## [EXERCISE DESCRIPTION]
From the data below, return all lines holding the string "click".
TASK MATERIAL section start
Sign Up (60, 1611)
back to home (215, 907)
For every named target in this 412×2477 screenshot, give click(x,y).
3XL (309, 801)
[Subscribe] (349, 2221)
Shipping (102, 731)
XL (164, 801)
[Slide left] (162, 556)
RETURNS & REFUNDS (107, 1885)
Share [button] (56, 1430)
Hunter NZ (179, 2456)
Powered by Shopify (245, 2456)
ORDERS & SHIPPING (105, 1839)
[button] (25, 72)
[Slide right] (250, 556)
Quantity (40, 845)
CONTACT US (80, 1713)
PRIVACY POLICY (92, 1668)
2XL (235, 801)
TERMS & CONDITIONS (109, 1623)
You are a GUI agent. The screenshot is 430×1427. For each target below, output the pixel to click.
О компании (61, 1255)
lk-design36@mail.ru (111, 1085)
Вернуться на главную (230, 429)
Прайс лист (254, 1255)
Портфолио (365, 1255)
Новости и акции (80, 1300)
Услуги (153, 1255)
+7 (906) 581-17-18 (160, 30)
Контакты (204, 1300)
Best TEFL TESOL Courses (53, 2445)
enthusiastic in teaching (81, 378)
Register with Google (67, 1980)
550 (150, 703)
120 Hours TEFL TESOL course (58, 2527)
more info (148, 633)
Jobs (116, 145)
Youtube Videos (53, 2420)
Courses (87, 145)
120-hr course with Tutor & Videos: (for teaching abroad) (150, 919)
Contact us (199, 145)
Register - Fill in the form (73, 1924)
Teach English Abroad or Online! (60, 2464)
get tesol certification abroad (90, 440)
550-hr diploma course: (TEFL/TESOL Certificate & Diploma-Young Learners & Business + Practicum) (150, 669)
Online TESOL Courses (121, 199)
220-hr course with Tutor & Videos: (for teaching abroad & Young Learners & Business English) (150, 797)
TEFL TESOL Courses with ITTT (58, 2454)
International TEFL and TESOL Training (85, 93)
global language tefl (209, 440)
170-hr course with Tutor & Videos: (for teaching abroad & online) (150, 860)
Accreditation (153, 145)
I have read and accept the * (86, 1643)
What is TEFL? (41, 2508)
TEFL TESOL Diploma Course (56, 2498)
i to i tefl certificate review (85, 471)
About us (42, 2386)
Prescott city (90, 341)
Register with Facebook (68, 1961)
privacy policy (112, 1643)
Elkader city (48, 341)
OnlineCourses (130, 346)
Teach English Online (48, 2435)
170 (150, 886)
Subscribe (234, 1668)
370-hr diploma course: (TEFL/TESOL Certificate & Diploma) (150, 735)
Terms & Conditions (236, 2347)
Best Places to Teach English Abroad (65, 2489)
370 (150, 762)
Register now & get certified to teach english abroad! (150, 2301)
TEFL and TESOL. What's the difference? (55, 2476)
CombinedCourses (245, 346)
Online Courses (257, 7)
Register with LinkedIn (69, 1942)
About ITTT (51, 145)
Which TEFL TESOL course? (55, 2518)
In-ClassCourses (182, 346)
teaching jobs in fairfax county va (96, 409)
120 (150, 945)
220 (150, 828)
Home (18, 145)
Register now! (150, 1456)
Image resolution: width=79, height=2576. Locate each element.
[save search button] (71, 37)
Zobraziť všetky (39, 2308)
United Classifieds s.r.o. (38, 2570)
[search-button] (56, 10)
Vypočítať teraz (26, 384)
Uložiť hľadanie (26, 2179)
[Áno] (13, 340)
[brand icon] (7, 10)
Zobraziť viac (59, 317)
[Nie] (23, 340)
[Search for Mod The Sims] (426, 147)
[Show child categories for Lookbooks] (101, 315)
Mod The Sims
TASK MATERIAL section end
## [RESULT BELOW]
For every named target in this 412×2477 screenshot, give click(x,y).
You are a GUI agent. The screenshot is 430×1427. For each target below, output the pixel to click.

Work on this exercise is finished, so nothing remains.